2. In section 2.3 regarding Smart Nanoactive Complexes Deposition on Bone Substitute, the commercial bone substitutes i.e. Antartik® sponges are dipped in Chitosan/HEP/VEGF solutions. Hence this is a surface adsorption as the SNC are not deposited during bone substitute preparation. Hence could you comment on the release of VEGF & HEP? According to me, surface adsorption would result in burst release of factors and as a result prolonged angiogenesis in relation to bone regeneration may be questionable.

 

Answers: We thank the reviewer for this important remark about the cell contact-dependent active release of therapeutic agents by nanoreservoir which is a patented technology (PCT/EP2012/052976). The Smart Nanoactive Complexes (SNCs) are not only deposited to the surface, but homogenously integrated to the nanofibers of the Antartik spongesnot by this technology (Mendoza-Palomares  et al., ACS Nano, 2012; Eap et al., Biomed Mater Eng, 2012; Eap et al., Int. J. Nanomedicine, 2015; Keller et al., Nature Communications, 2019).

 

 

3. Overall the enhancement of angiogenesis by VEGF-HEP complex is already well known and established. Hence what’s the novelty of the study?

 

Answers: We thank the reviewer to point out the issue of novelty. We agree with the reviewer that VEGF-HEP complex is well known to enhance the angiogenesis.
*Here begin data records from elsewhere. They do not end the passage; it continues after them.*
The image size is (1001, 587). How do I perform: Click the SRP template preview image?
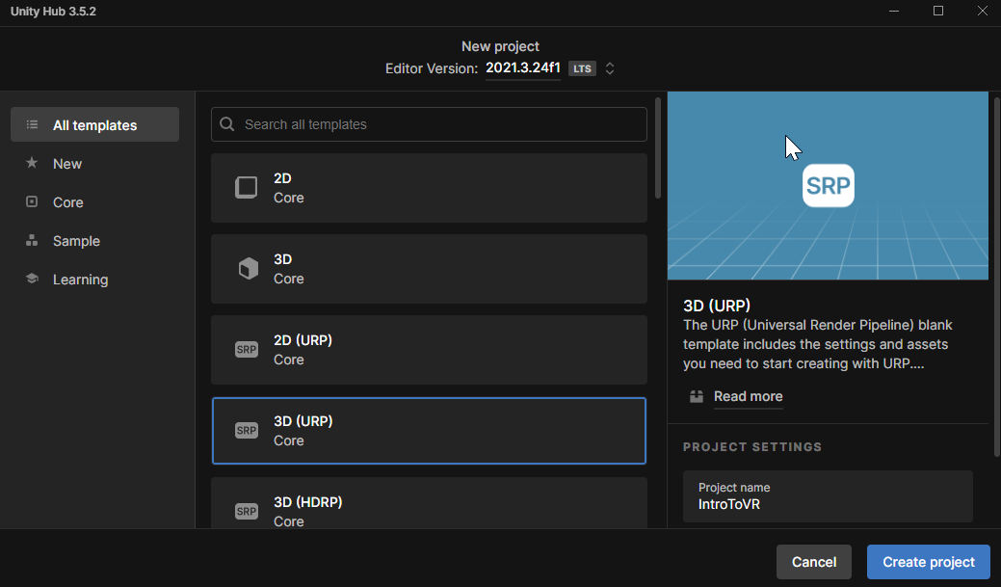click(828, 184)
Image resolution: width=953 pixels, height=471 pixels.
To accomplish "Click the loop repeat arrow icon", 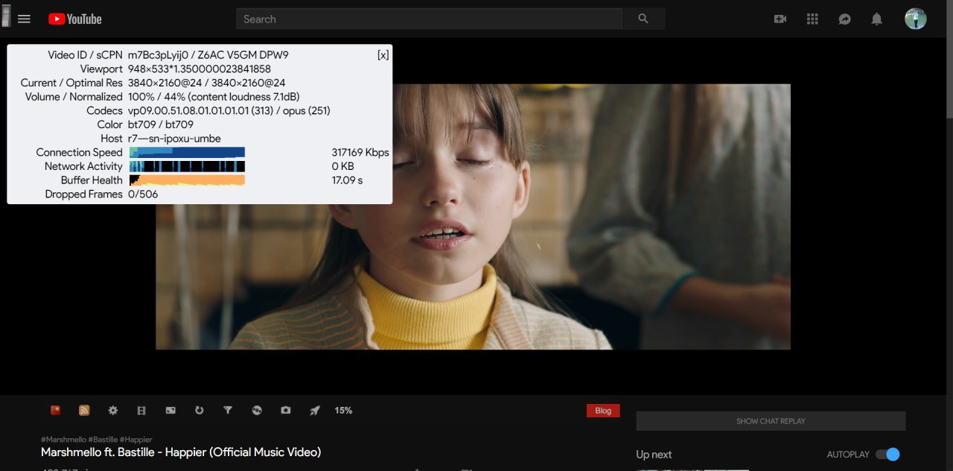I will (199, 411).
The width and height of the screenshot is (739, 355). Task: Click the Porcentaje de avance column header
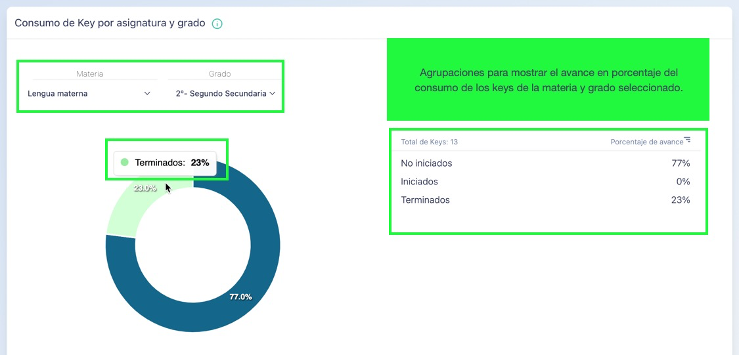(646, 142)
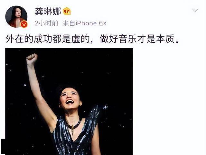Open the attached concert photo
The image size is (206, 155).
click(69, 101)
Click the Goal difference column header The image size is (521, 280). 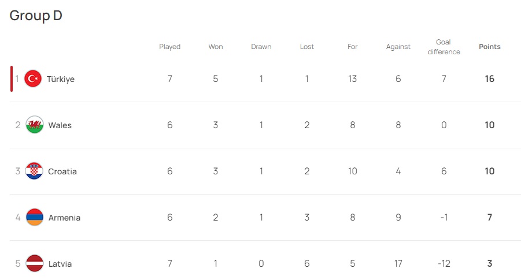click(444, 47)
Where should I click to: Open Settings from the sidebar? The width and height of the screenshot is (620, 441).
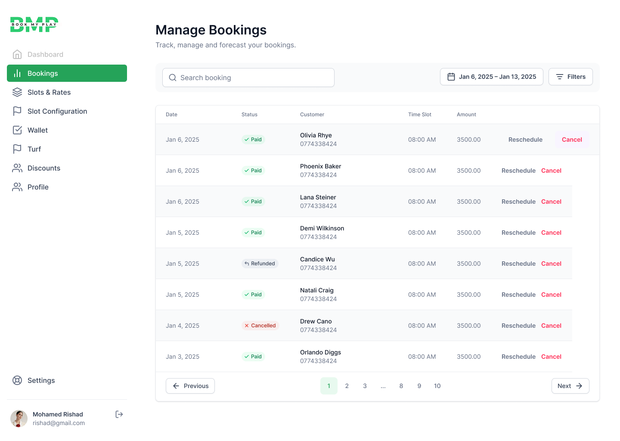pyautogui.click(x=41, y=380)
However, in this study, we have demonstrated that VEGF-HEP complex released in a cell contact-dependent active manner by patented nanoreservoir technology (PCT/EP2012/052976) could efficiently promote the angiogenesis both in vitro and in vivo.

Our laboratories have published that a very low, but sufficient amount of BMP2 (100 ng/cm2 = 10.000 times lower than that found in the Medtronic implant (Inductos Collagen membrane)) is able to induce bone regeneration without triggering inflammatory side effects (Mendoza-Palomares  et al., ACS Nano, 2012; Eap et al., Biomed Mater Eng, 2012; Eap et al., Int. J. Nanomedicine, 2015; Keller et al., Nature Communications, 2019).

 

 

 

 

4. Include the magnifications and scale bars for all the SEM and AFM images including the supplementary figures.

 

Answers: All the scale bars are indicated in the legends.

 

 

5. In Figure 6, what do NF and F denote?

 

Answers: NF means non-functionalized HEP/VEGF-SNCs, F means functionalized HEP/VEGF-SNCs. We have added these definitions (see lines 526-527).

 

6. As depicted in Figure 6, even in the absence of SNC, angiogenesis is observed whereas in the presence of SNC, angiogenesis enhanced. But this is contrary to the title, which indicates stoppage of blood vessels.

 

Answers: We agree with the reviewer that in the absence of SNC, angiogenesis is observed as depicted in Figure 6.  However, these few blood vessels are all around the mineral blocks and could not across the obstacles as indicated in the title that angiogenesis could not be occurred where there are mineral blocks. This is the major problem of lack of vascularization when filing the critical bone defects with the usual bone substitutes. In this figure, it is clear that with our HEP-VEGF-SNCs, the angiogenesis has been enhanced as observed by the reviewer, the newly-formed vessels can no longer encounter mineral blocks and pursue their course of vasculature.

 

Round 2

Reviewer 2 Report

A suggestion would be that the authors can depict the stoppage of blood vessels in a usual bone substitute vs the nano functionalized substitute more clearly with closely magnified CT images, if possible.

As indicated in the answer to query 6, stating blood vessels cannot cross the obstacle, this can be projected with a magnified CT.